The Mid-Atlantic States (also called Middle Atlantic States or simply the Mid Atlantic) form one of the nine geographic divisions within the United States that are officially recognized by the United States Census Bureau. The census classification includes New Jersey, New York and Pennsylvania, and along with New England comprises the Northeastern United States. This corresponds with the region's traditional definition as the section of the Atlantic Seaboard between New England and the South; however, Delaware, Maryland and Virginia may also be considered part of the Mid-Atlantic region.
From early colonial times, the Mid-Atlantic region was settled by a wider range of European people than in New England or the South. The New Netherland settlement along the Hudson River in New York and New Jersey, and for a time New Sweden along the Delaware River in Delaware, divided the two great bulwarks of English settlement from each other. The original English settlements in the region notably provided refuge to religious minorities, Maryland to Roman Catholics, and Pennsylvania to Quakers and the mostly Anabaptist Pennsylvania Dutch. In time, all these settlements fell under English control, but the region continued to be a magnet for people of diverse nationalities.
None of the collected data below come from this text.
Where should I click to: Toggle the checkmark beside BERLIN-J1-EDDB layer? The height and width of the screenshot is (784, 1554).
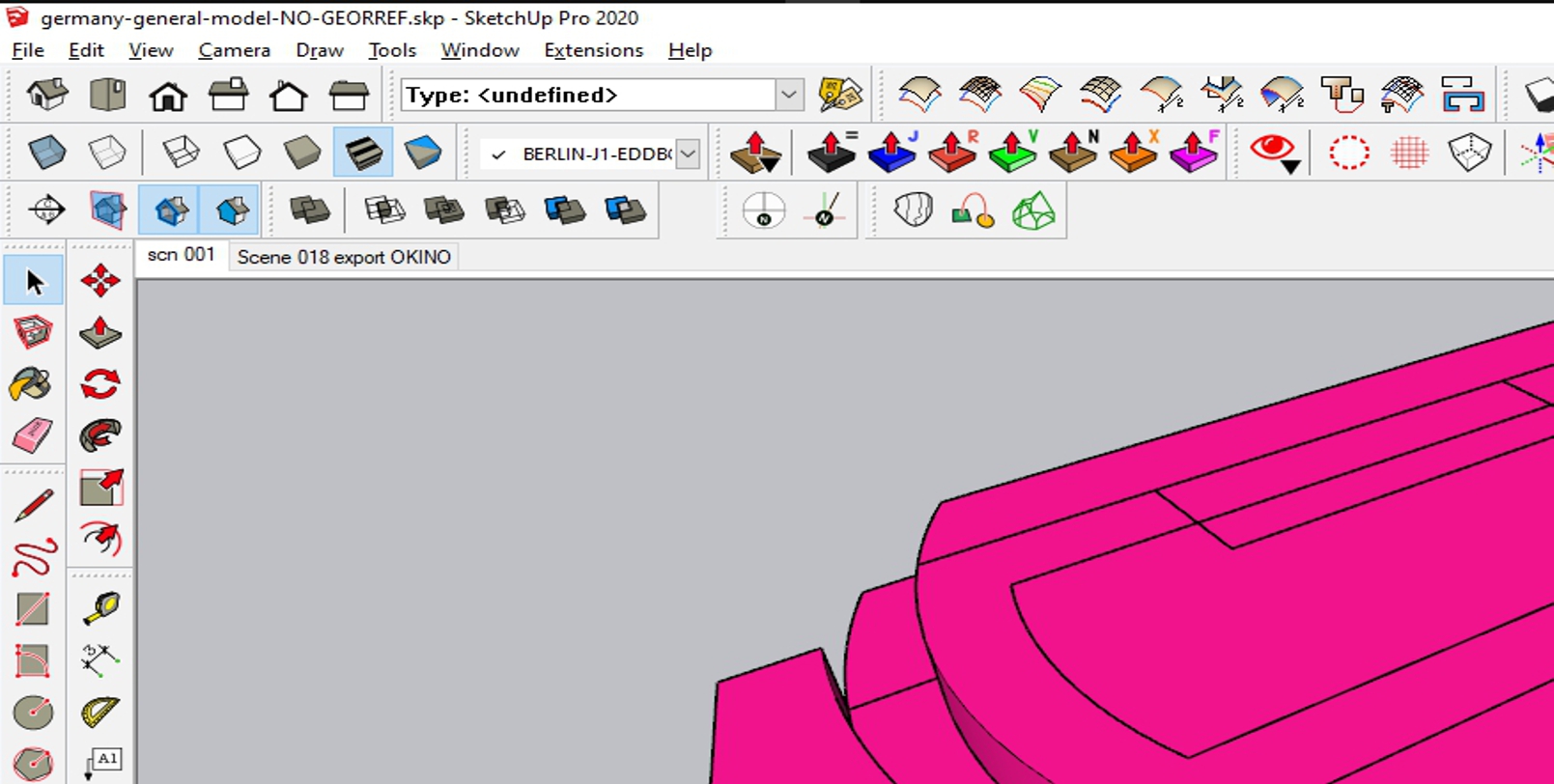(x=498, y=154)
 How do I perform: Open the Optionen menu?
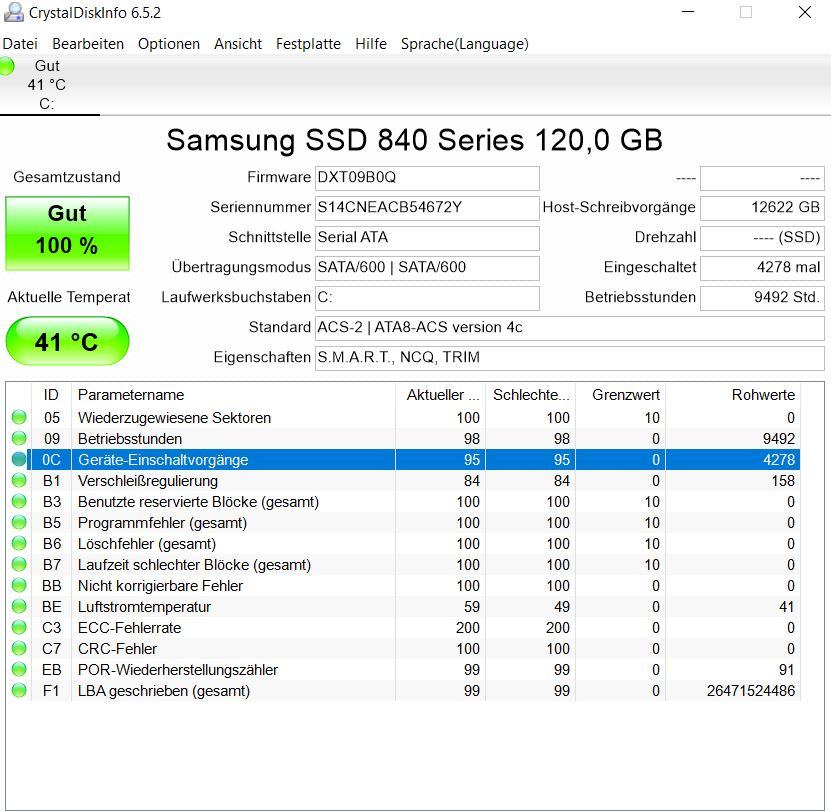169,44
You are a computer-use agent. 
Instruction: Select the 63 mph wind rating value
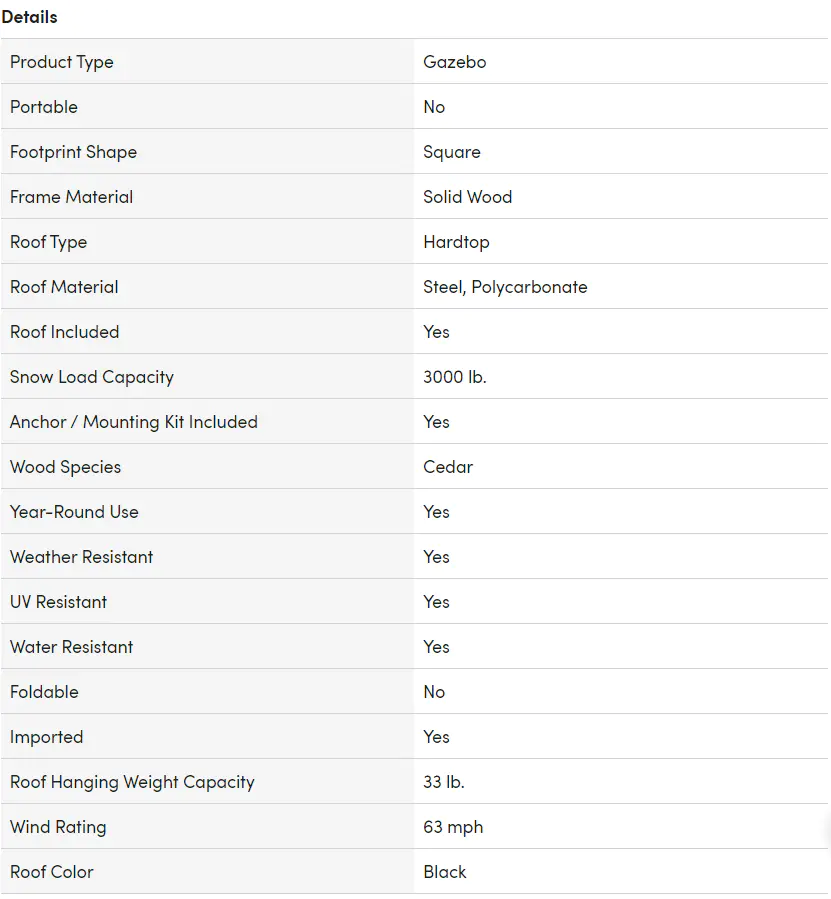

The area that came to be known as the Middle Colonies served as a strategic bridge between the North and South. Philadelphia, midway between the northern and southern colonies, was home to the Continental Congress, the convention of delegates that organized the American Revolution. The same city was the birthplace of the Declaration of Independence in 1776 and the United States Constitution in 1787.
While early settlers were mostly farmers, traders and fishermen, the Mid-Atlantic states provided the young United States with heavy industry and served as the "melting pot" of new immigrants from Europe. Cities grew along major shipping routes and waterways. Such flourishing cities included New York City on the Hudson River, Philadelphia on the Delaware River and Baltimore on the Chesapeake Bay.